[Data provided Boundary: Start]

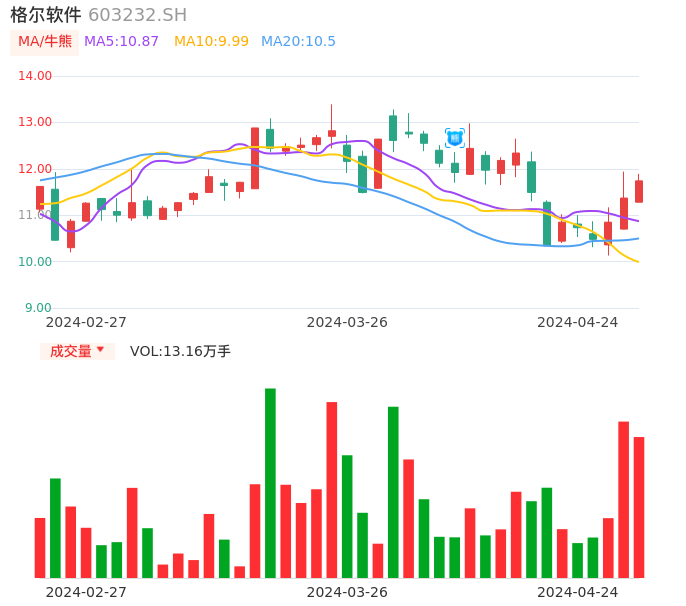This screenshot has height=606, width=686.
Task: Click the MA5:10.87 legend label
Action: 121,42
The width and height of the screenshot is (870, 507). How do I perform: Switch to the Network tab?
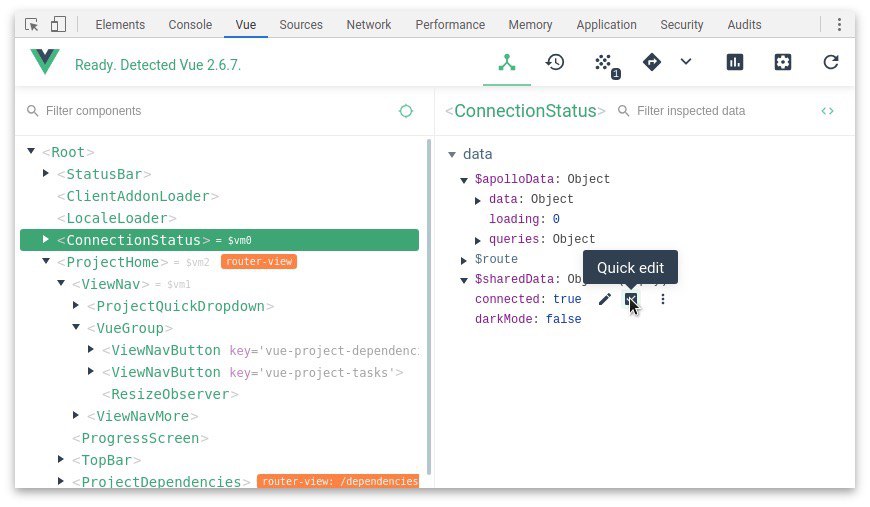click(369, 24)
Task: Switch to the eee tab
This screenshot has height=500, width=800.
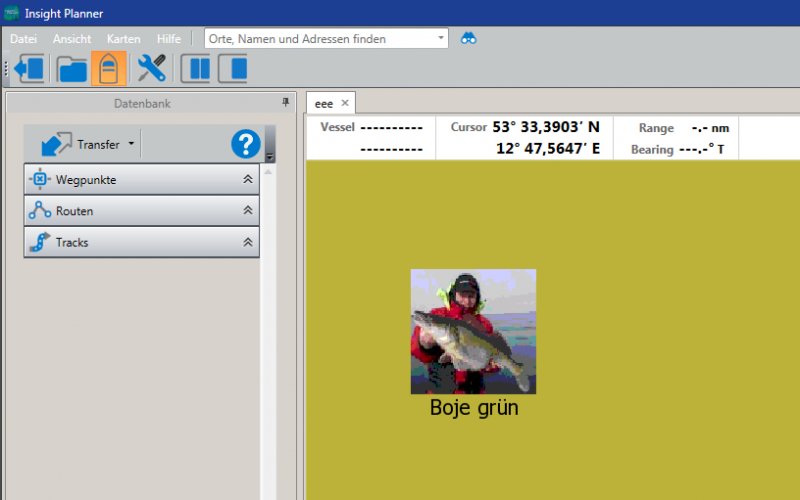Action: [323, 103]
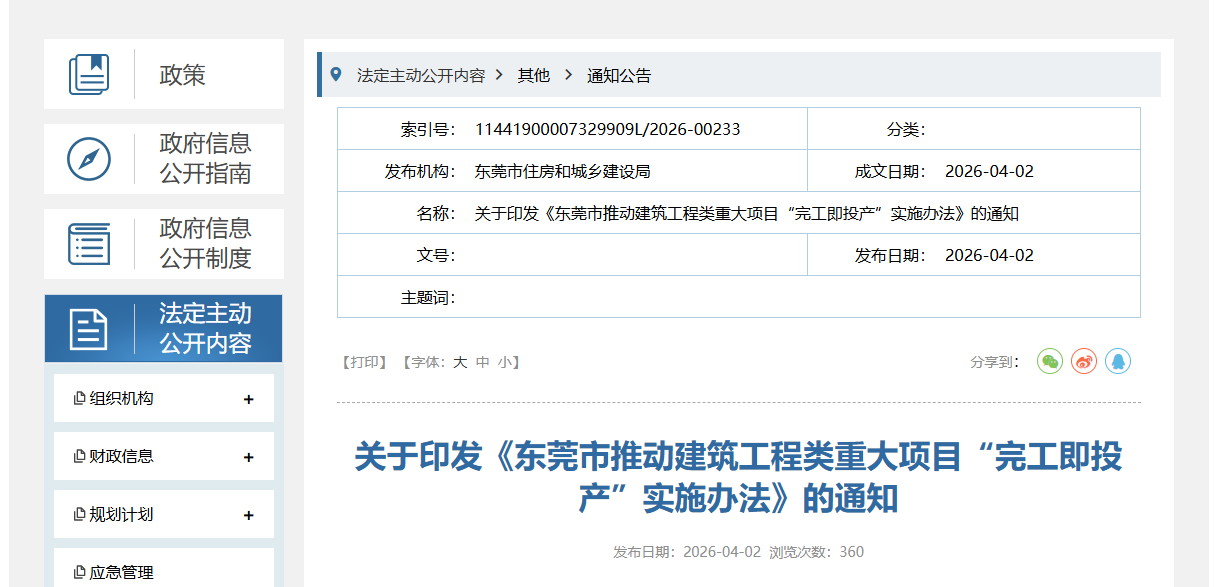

[Data provided Boundary: End]

▶ _Exercise goal_:
Your answer must be an exact copy of the lines from the one with "The width and" through the final line of the data, both included, without any pictures.

▶ _Exercise solution_:
The width and height of the screenshot is (870, 507). How do I perform: Switch to the Network tab?
click(369, 24)
Task: Switch to the eee tab
This screenshot has height=500, width=800.
Action: [323, 103]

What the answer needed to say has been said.